Variational autoencoders for Lennard-Jones-like configurations

Directory structure

.
├── mc-sampling
│   ├── dump
│   ├── good-runs
│   ├── src
│   └── test
├── slides
└── vae
    └── saved-models
        ├── decoder
        └── encoder

Main notebook and vae-related files

The most comprehensive Jupyter notebook is located in the vae subfolder, named vae-training.ipynb. Within this folder, you can also find a stand-alone Python code that corrects the unwanted rotations introduced by the configuration reconstructor. Additionally, the saved-models folder contains several zip files of saved models from previous runs (one of which is unzipped and can be loaded directly from the notebook).

C++ code for Monte-Carlo sampling

To build the executable, navigate to the mc-sampling subfolder and run the make command. If you need to modify the run parameters, you can do so in the sampling.cfg file (or another file of your choice following the same conventions). After modifying the parameters, pass the configuration file to the executable using the command: ./main sampling.cfg.

The following parameters must be specified (order is not important). Use the exact parameter names followed by an equal sign without surrounding spaces and provide the corresponding value:

1. potential: specify the potential keyword along with its associated parameters (refer to the sampling.cfg file for more details).
2. n_parts: set the number of particles in the box.
3. side: define the side length of the box in units of sigma (Lennard-Jones parameter).
4. temp: specify the temperature in reduced Lennard-Jones units.
5. max_disp: set the maximum displacement per trial move in units of sigma.
6. n_systems: determine the number of separate initializations for the same systems. If set to 1, the program will generate an initial configuration once and continue to evolve that system. It will print the positions and optionally the energies at every n_sample timesteps (see below). By default, the program generates multiple systems and only prints the final configuration after n_steps timesteps.
7. n_steps: specify the total number of timesteps for each of the n_systems sub-runs.
8. n_sample: control the frequency of energy printing (if print_en = true) and position printing (if n_systems = 1).
9. print_en: a boolean value to choose whether to print energies or not.
10. show_z: print the average of the “last” coordinate (the second coordinate in two dimensions or the third coordinate in three dimensions) to the standard output.

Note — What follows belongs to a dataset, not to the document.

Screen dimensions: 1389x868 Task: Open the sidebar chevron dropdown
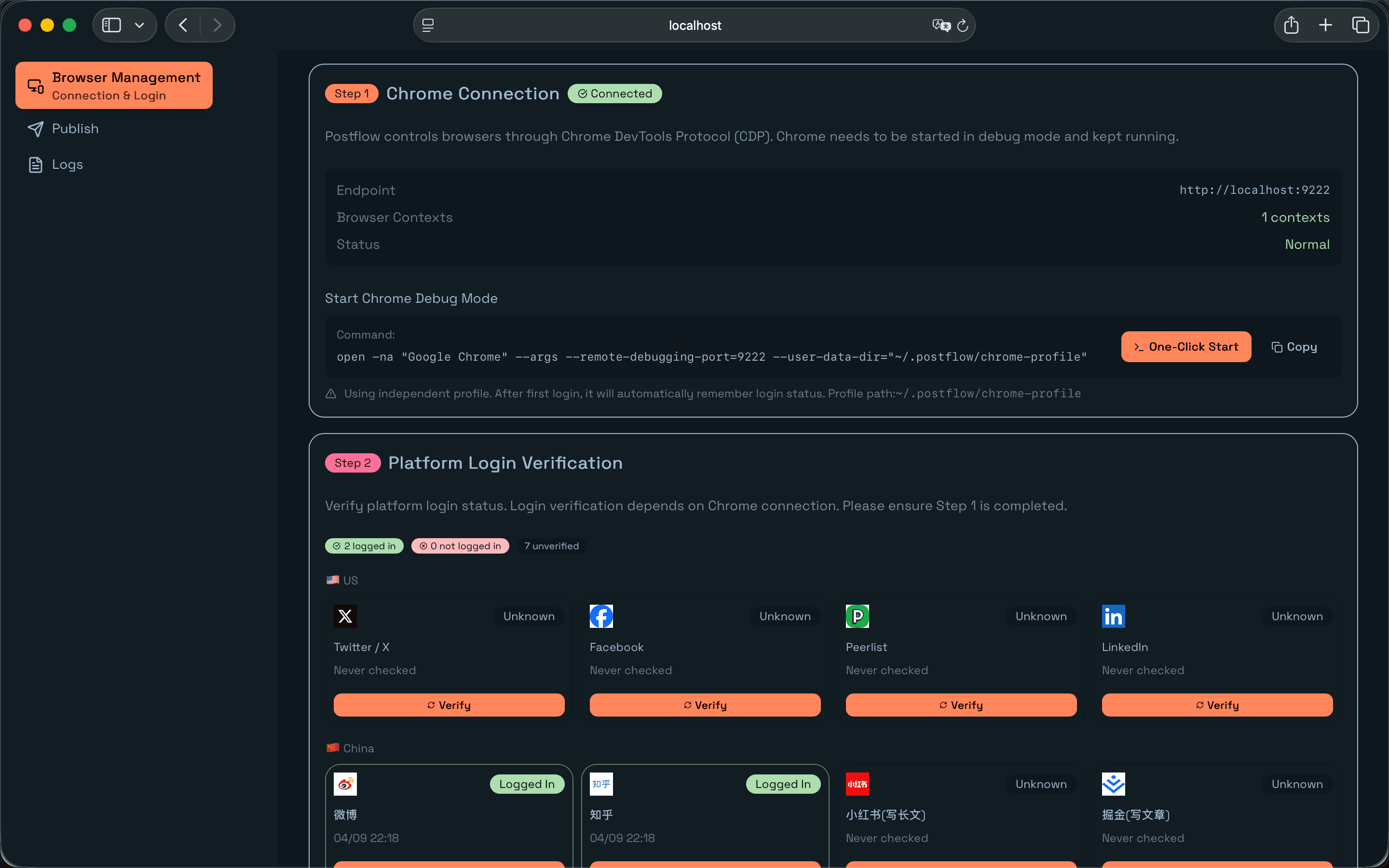[139, 25]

To switch between two or three dimensions, manually change the macro

#define DIM 2

in the metropolis.hpp file located in mc-sampling/src to the desired dimension (2 or 3) and recompile the program.

The program generates two txt files, which are stored in the mc-sampling/dump directory. The files are named using a string that includes all the chosen parameters in the specified order, such as:

gamma_0.1_30_10_0.75_0.2_10000_2500_2500_x.txt

You can find some examples from past runs in the mc-sampling/good-runs directory. These examples are also referenced in the vae-training notebook for training and analysis.

Other stuff

You can use the format_all script to apply cosmetic edits to all Python files in the current directory and its subdirectories. To run the script, you need to install black by executing python3 -m pip install black, or conda install black if you are using Anaconda.